_The task:_
Of the lines listed below, return exactly those that run from the line containing "Given: Open the 產品介紹 Products menu item" through the line containing "Open the 5Y price history", both included.
**** Dataset records
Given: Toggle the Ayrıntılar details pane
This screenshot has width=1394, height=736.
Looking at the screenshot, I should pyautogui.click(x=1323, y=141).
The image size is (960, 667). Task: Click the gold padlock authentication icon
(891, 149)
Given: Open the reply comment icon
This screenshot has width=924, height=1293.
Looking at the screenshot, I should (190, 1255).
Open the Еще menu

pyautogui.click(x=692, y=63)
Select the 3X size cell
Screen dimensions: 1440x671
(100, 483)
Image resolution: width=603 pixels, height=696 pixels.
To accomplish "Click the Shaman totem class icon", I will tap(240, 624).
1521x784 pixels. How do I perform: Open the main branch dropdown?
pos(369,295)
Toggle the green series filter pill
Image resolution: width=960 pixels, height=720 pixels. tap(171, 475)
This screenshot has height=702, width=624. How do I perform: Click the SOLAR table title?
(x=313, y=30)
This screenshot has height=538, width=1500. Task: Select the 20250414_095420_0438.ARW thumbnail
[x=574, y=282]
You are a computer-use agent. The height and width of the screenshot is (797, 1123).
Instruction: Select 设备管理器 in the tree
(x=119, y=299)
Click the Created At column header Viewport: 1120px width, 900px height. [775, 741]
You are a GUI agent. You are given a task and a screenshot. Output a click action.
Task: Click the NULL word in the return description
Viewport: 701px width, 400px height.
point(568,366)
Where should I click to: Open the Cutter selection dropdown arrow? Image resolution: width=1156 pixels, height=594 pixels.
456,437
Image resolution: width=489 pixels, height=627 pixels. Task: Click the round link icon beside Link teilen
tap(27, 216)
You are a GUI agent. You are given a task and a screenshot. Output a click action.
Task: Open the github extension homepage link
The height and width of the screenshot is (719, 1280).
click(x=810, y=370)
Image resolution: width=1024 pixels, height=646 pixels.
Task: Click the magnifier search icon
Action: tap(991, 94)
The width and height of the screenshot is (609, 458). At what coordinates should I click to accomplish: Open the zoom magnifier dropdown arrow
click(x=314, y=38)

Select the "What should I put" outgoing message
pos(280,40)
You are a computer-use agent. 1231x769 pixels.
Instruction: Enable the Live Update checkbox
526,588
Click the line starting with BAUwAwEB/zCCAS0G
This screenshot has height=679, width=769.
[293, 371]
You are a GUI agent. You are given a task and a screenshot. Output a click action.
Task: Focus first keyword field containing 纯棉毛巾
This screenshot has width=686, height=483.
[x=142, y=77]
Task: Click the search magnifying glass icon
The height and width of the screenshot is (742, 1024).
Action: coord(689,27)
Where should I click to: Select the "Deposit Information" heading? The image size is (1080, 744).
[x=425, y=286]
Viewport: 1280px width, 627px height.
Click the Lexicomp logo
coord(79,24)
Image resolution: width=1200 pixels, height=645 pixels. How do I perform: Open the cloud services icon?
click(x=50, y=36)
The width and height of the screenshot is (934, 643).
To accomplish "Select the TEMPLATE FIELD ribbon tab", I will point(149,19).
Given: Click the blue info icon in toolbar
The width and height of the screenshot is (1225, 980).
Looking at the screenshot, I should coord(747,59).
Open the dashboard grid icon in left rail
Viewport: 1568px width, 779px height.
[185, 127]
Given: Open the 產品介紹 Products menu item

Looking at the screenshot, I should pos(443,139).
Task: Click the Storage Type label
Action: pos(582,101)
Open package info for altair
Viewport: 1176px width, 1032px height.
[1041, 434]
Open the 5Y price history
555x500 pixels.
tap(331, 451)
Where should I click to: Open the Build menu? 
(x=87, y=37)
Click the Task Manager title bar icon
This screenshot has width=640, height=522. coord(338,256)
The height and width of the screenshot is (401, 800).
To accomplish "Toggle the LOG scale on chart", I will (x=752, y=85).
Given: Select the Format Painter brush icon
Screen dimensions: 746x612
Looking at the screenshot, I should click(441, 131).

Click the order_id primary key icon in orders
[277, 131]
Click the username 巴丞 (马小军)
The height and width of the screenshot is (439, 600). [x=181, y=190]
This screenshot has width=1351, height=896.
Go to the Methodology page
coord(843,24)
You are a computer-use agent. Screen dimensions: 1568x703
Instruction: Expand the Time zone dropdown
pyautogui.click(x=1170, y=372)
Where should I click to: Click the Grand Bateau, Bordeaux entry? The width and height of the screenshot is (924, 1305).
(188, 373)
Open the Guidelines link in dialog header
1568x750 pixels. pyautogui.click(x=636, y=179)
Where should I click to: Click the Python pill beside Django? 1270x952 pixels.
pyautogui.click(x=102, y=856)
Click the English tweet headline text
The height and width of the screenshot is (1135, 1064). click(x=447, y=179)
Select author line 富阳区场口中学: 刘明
********
_Written response:_
Given: Open the 產品介紹 Products menu item

Looking at the screenshot, I should pos(443,139).
Task: Click the Storage Type label
Action: pos(582,101)
Open package info for altair
Viewport: 1176px width, 1032px height.
[1041, 434]
Open the 5Y price history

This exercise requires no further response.